WHAT TO DO »
Please rename "click action" to "tap action" throughout the records, leaving everything else as it is. Omit the pictures from your answer.

DATA RECORDS »
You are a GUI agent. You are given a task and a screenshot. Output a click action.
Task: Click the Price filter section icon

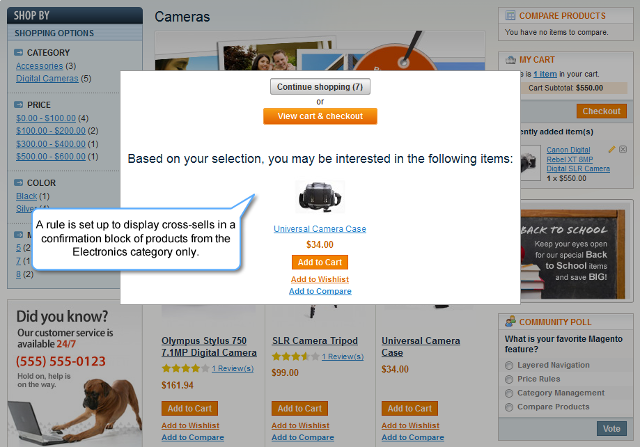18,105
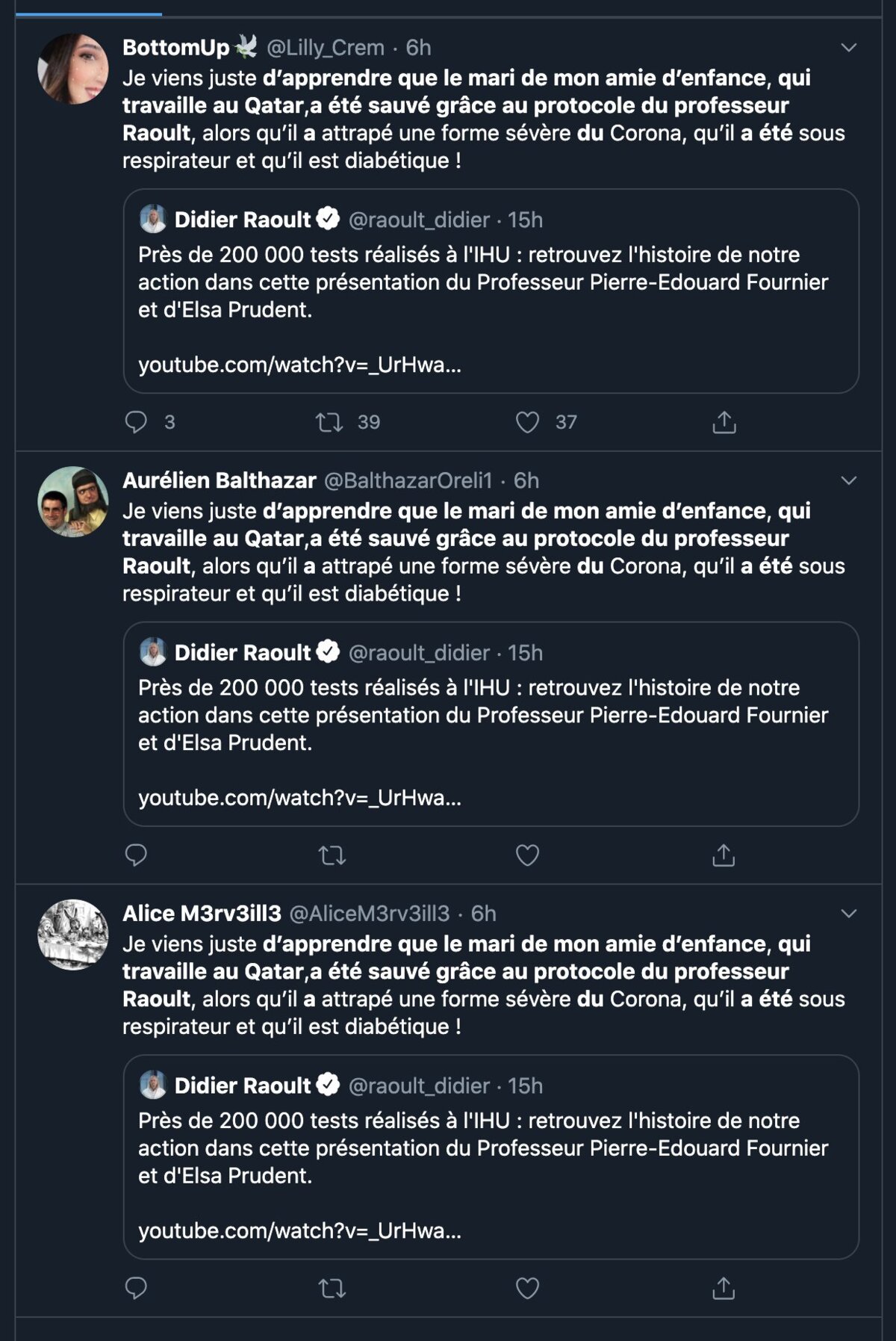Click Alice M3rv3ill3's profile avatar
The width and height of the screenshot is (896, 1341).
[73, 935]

RESPONSE TO THE TASK »
You are a GUI agent. You are given a task and a screenshot. Output a tap action.
Task: Click the Price filter section icon

18,105
Click Alice M3rv3ill3's profile avatar
The width and height of the screenshot is (896, 1341).
[73, 935]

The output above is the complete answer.